I have a Java class. How can I unit test it?
In my case, I have class does a binary sum. It takes two byte[]
arrays, sums them, and returns a new
Other answers have shown you how to use JUnit to set up test classes. JUnit is not the only Java test framework. Concentrating on the technical details of using a framework however detracts from the most important concepts that should be guiding your actions, so I will talk about those.
Testing (of all kinds of all kinds of things) compares the actual behaviour of something (The System Under Test, SUT) with its expected behaviour.
Automated testing can be done using a computer program. Because that comparison is being done by an inflexible and unintelligent computer program, the expected behaviour must be precisely and unambiguously known.
What a program or part of a program (a class or method) is expected to do is its specification. Testing software therefore requires that you have a specification for the SUT. This might be an explicit description, or an implicit specification in your head of what is expected.
Automated unit testing therefore requires a precise and unambiguous specification of the class or method you are testing.
But you needed that specification when you set out to write that code. So part of what testing is about actually begins before you write even one line of the SUT. The testing technique of Test Driven Development (TDD) takes that idea to an extreme, and has you create the unit testing code before you write the code to be tested.
Unit testing frameworks test your SUT using assertions. An assertion is a logical expression (an expression with a boolean
result type; a predicate) that must be true
if the SUT is behaving correctly. The specification must therefore be expressed (or re-expressed) as assertions.
A useful technique for expressing a specification as assertions is programming by contract. These specifications are in terms of postconditions. A postcondition is an assertion about the publicly visible state of the SUT after return from a method or a constructor. Some methods have postconditions
that are invariants, which are predicates that are true before and after execution of the method. A class can also be said to have invariants, which are postconditions of every constructor and method of the class, and hence should always be true. Postconditions (And invariants) are expressed only in terms of publicity visible state: public
and protected
fields, the values returned by returned by public
and protected
methods (such as getters), and the publicly visible state of objects passed (by reference) to methods.

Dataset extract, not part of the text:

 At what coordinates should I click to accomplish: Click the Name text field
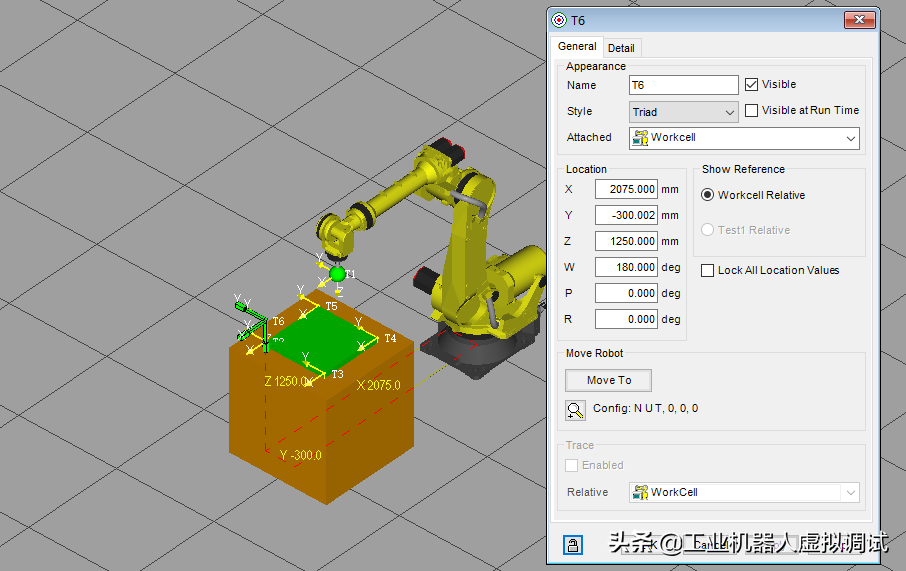tap(683, 86)
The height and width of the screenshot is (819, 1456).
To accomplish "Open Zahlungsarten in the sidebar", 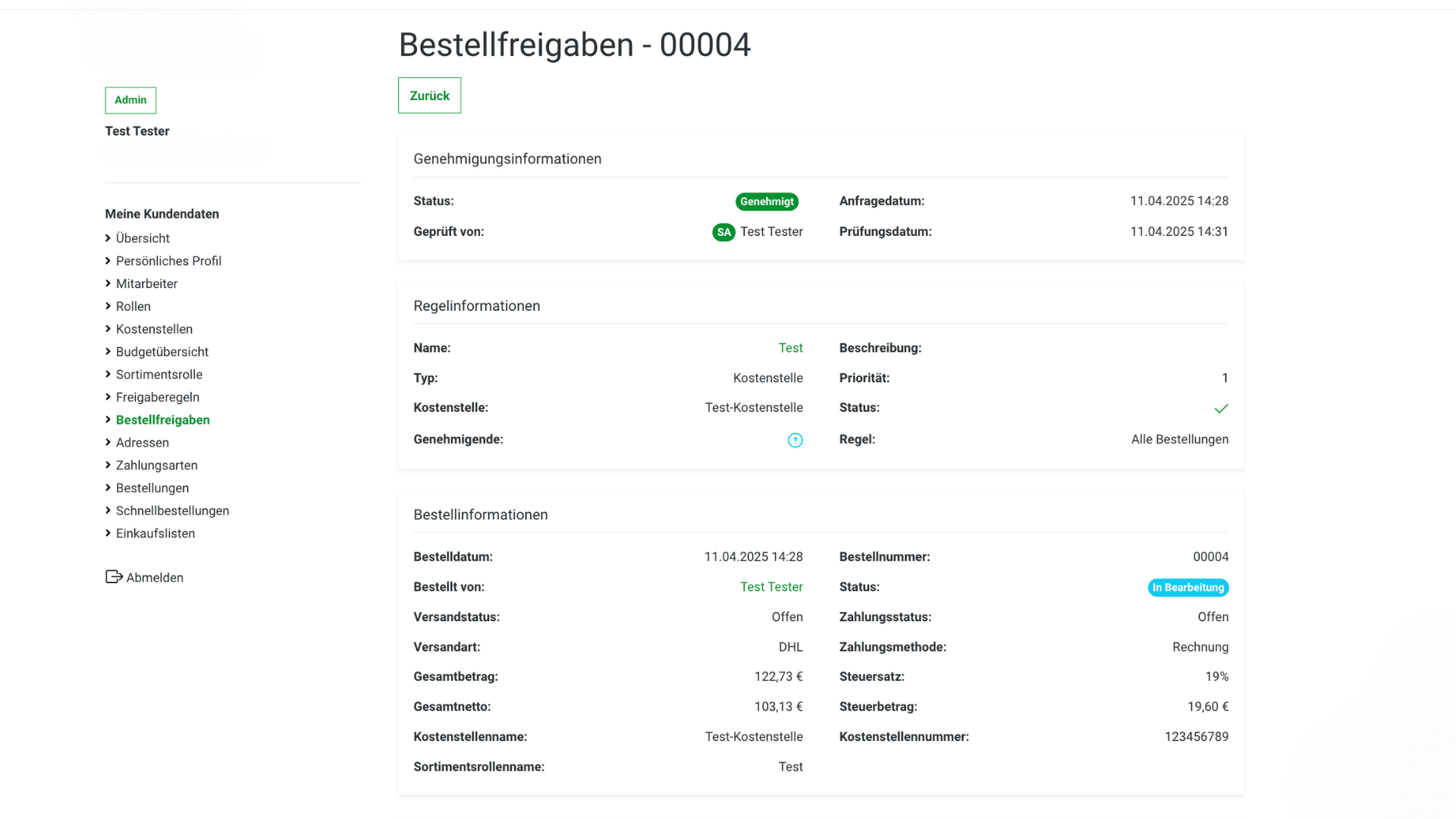I will pyautogui.click(x=156, y=466).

Many beginners post questions here asking how they can test some code, presenting the code but without stating the specification for that code. As this discussion shows, it is impossible for anyone to give a good answer to such a question, because at best potential answereres must guess the specification, and might do so incorrectly. The asker of the question evidently does not understand the importance of a specification, and is thus a novice who needs to understand the fundamentals I've described here before trying to write some test code.